Copy the items from the beginning through the line with "click(x=33, y=558)", swapping "yellow" for "green" and changing nothing else.

+++ Provided material

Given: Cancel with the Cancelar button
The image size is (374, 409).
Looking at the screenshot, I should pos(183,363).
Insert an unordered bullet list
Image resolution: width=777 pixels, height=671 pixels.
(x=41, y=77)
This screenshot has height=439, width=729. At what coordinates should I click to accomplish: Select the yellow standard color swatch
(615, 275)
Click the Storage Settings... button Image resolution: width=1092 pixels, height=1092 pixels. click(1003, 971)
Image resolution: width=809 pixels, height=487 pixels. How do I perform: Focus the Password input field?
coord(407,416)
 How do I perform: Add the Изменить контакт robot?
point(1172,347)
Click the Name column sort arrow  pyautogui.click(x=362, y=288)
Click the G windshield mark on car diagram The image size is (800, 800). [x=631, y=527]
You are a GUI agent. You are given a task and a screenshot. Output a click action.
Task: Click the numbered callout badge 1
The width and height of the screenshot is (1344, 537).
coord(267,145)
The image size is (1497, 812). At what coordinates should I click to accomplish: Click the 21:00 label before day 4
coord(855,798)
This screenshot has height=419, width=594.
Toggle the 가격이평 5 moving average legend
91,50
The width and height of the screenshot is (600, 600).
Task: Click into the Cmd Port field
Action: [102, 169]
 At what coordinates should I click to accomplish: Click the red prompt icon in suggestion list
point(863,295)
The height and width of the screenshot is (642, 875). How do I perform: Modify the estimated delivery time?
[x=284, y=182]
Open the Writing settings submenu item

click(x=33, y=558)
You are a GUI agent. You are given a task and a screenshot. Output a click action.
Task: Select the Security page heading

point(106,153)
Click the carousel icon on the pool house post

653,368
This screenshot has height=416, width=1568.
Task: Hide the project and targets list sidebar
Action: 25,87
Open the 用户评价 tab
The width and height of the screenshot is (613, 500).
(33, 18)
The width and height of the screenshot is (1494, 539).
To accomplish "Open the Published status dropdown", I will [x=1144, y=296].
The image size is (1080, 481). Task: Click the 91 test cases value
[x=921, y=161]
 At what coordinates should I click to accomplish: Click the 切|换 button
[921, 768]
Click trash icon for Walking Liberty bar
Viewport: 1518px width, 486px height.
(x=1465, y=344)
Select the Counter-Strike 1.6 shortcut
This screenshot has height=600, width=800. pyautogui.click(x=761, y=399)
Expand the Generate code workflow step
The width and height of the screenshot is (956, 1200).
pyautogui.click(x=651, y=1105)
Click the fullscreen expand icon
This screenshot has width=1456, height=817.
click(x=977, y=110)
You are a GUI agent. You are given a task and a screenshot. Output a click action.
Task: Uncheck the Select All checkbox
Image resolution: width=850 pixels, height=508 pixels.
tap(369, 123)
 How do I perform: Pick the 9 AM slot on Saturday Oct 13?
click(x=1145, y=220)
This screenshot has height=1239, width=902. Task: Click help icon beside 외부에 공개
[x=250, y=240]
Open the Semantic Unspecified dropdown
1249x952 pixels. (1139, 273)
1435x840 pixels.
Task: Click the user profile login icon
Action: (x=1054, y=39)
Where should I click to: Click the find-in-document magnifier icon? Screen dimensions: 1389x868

++++++

**Written response:**
Given: Cancel with the Cancelar button
The image size is (374, 409).
Looking at the screenshot, I should pos(183,363).
Insert an unordered bullet list
Image resolution: width=777 pixels, height=671 pixels.
(x=41, y=77)
This screenshot has height=439, width=729. At what coordinates should I click to accomplish: Select the green standard color swatch
(615, 275)
Click the Storage Settings... button Image resolution: width=1092 pixels, height=1092 pixels. click(1003, 971)
Image resolution: width=809 pixels, height=487 pixels. How do I perform: Focus the Password input field?
coord(407,416)
 How do I perform: Add the Изменить контакт robot?
point(1172,347)
Click the Name column sort arrow  pyautogui.click(x=362, y=288)
Click the G windshield mark on car diagram The image size is (800, 800). [x=631, y=527]
You are a GUI agent. You are given a task and a screenshot. Output a click action.
Task: Click the numbered callout badge 1
The width and height of the screenshot is (1344, 537).
coord(267,145)
The image size is (1497, 812). At what coordinates should I click to accomplish: Click the 21:00 label before day 4
coord(855,798)
This screenshot has height=419, width=594.
Toggle the 가격이평 5 moving average legend
91,50
The width and height of the screenshot is (600, 600).
Task: Click into the Cmd Port field
Action: [102, 169]
 At what coordinates should I click to accomplish: Click the red prompt icon in suggestion list
point(863,295)
The height and width of the screenshot is (642, 875). How do I perform: Modify the estimated delivery time?
[x=284, y=182]
Open the Writing settings submenu item

click(x=33, y=558)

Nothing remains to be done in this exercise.